[Python-3000] Iterators for dict keys, values, and items == annoying :)

Guido van Rossum guido at python.org
Fri Mar 24 20:03:55 CET 2006


On 3/24/06, Tim Peters <tim.peters at gmail.com> wrote:
> There's one other common surprise in Zope-land, namely that
>
>     for key in b.keys():
>         ... possibly try to delete `key` from `b`
>
> "doesn't work" when `b` is a BTree.  The _expectation_, derived from
> experience with Python dicts, is that it's bulletproof, but that's
> again because dict.keys() has returned a distinct list and BTrees were
> just different that way.

The Java collections framework actually has an API and an idiom that
make this work: ther's a method on the *iterator* that deletes the
current item without disturbing the iteration. The iterator is
required to maintain enough state to know whether deletion is
currently valid -- it's not before you've started iterating, or after
the iterator is exhausted, or if you've already deleted the item.
Deleting the item does not automatically move to the next item; you
must still call next() for that.

Clearly this requires careful cooperation between the iterator and the
container! For Python sets and dicts, it would be sufficient to
guarantee not to rehash upon such a deletion.
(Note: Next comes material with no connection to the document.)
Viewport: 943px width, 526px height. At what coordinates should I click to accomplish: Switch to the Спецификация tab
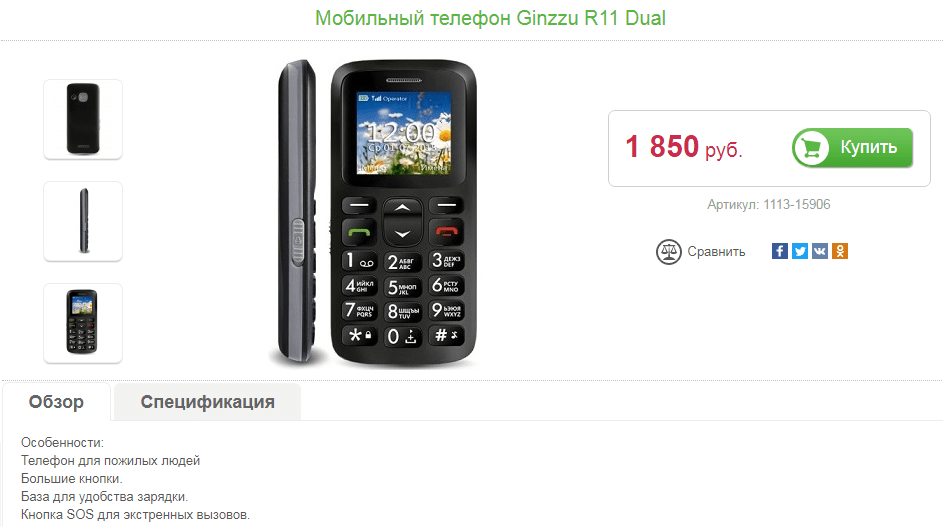(207, 402)
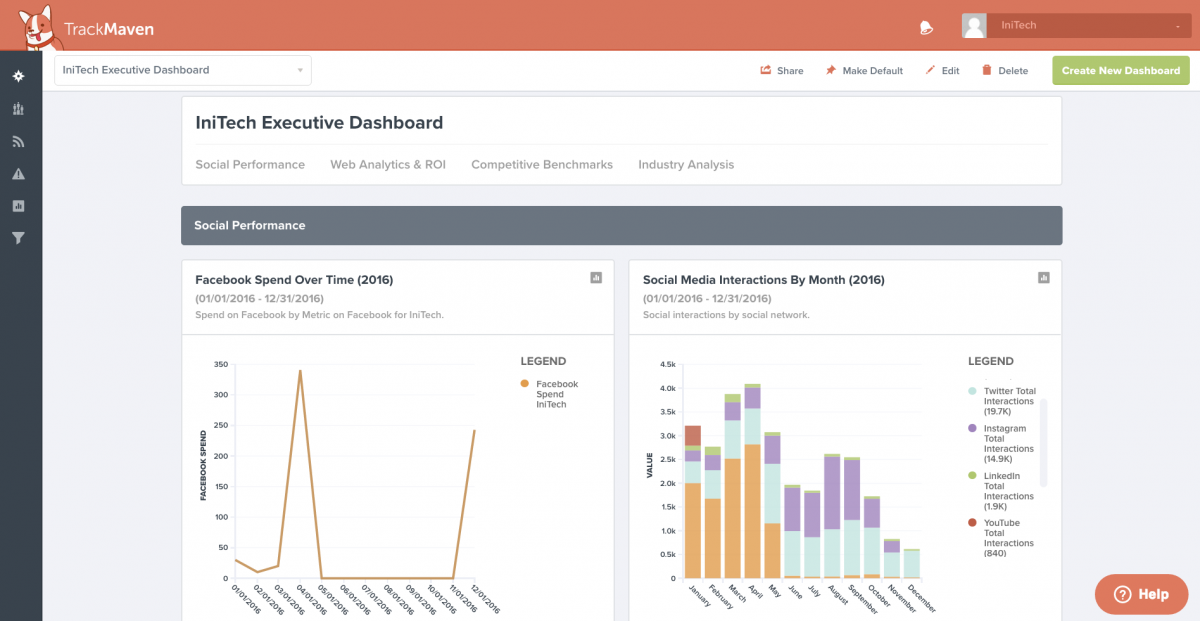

For lists, it would
require the iterator to remember not to increment the index on the
subsequent next() call.

Java has a few flavors of iterators; for lists it also has an extended
iterator that allows moving back, and of course it also has iterators
that don't support deletion for whatever reason. It's a really neat
API!

Note that this is all quite independent from the views proposal (also
inspired by Java).

--
--Guido van Rossum (home page: http://www.python.org/~guido/)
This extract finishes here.